Al-Qaeda in the Indian Subcontinent (AQIS) claimed responsibility for the killings, but investigators said a local militant group with AQIS leanings, Ansarullah Bangla Team, is responsible.
Members of Bangladesh’s gay and lesbian community have expressed fears that they could be targeted as the country deals with a spate of deadly attacks where suspected Muslim militants targeted writers, publishers and intellectuals.
New blog promotes gay rights
Boys of Bangladesh, an organization of the self-declared local and expatriate homosexuals, last month launched a new web blog called Dhee to commemorate the killings of Tonoy and Mannan, who worked at the American embassy in Dhaka for the U.S. Agency for International Development and moonlighted as editor of Roopbaan, Bangladesh’s first LGBT magazine.
The blog details the fears and sufferings that have been experienced by homosexuals in Bangladesh.
“We have been in constant fear,” said an organizer of Boys of Bangladesh who identified himself as a friend of Mannan and Tonoy.
“I could not sleep on that night (when Mannan and Tonoy were killed). It was dark everywhere; there was pin-drop silence around me,” he recalled during an interview with BenarNews. “A cat was walking on the tin-roof of my room, but that sound made me think someone with machetes was coming to hack me.”

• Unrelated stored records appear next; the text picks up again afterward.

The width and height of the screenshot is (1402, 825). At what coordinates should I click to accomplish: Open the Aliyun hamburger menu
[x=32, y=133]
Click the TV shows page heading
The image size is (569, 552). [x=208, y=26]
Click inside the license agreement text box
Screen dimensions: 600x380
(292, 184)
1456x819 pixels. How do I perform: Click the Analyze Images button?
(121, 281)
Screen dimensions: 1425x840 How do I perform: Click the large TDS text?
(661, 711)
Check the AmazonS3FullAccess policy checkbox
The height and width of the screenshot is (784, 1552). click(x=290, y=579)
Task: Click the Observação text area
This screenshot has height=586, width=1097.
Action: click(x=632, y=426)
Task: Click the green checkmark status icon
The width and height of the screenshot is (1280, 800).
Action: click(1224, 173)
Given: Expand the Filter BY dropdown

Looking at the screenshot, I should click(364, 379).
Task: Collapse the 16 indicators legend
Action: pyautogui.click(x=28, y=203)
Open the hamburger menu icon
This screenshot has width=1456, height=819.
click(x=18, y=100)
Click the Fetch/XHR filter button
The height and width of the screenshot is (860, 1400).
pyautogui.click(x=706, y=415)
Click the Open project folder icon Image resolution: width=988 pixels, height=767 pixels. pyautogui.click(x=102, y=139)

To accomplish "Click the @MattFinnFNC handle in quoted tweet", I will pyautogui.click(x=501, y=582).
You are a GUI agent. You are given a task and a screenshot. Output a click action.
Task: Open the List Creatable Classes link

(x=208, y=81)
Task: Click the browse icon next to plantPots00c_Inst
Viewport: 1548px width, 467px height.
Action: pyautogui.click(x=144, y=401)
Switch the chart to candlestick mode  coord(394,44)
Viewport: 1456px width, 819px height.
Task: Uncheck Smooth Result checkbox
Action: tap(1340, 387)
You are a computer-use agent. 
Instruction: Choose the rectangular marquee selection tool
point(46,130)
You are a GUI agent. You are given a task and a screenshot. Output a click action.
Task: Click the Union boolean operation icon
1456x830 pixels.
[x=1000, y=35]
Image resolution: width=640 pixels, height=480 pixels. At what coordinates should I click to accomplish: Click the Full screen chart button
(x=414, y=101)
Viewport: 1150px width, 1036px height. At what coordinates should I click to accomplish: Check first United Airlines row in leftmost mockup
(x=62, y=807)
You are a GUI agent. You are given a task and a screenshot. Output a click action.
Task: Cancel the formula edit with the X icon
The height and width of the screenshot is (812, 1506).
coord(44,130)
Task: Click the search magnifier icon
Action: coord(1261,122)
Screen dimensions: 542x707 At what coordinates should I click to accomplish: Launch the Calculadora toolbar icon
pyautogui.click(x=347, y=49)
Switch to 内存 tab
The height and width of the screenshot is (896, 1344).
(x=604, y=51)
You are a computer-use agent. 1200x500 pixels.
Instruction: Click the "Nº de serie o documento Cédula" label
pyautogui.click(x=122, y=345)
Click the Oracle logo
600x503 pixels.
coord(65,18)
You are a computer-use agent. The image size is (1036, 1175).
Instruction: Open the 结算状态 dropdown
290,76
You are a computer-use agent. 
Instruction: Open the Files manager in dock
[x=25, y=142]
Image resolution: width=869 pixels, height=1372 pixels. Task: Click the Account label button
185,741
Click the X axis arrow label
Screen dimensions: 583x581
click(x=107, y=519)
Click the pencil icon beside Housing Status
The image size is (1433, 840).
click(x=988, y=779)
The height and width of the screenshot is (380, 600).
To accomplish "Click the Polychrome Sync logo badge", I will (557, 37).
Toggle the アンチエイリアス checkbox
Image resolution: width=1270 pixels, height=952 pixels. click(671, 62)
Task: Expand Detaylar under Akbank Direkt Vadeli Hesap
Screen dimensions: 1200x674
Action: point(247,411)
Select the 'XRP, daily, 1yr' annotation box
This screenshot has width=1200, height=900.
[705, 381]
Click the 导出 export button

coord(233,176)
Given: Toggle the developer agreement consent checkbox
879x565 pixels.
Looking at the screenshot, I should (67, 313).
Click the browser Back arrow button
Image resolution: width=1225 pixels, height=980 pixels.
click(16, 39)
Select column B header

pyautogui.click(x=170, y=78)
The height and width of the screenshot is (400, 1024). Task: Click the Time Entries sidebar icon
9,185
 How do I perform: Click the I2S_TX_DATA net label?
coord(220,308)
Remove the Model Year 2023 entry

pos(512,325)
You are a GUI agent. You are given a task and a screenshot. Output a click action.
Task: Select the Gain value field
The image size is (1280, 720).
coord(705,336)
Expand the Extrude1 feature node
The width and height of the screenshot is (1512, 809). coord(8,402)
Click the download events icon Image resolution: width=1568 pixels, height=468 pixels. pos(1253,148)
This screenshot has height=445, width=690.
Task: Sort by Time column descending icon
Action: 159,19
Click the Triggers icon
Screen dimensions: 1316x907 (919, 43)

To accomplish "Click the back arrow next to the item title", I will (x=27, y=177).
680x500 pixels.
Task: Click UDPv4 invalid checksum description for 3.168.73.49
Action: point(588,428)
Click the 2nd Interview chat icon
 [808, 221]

The executive director of a nongovernment organization, who also asked not to be identified, told BenarNews that gays and lesbians in Bangladesh fear a “serious security threat.”
“We do not know whether we will get protection from the police,” he said “We are not confident to launch any fresh program to promote the rights of the LGBT community.”
Even two years ago, he said, his organization arranged seminars, round tables, workshops and offered fellowships for journalists.
“Now, we have been working among ourselves,” he said.
Kamran Reza Chowdhury in Dhaka contributed to this report.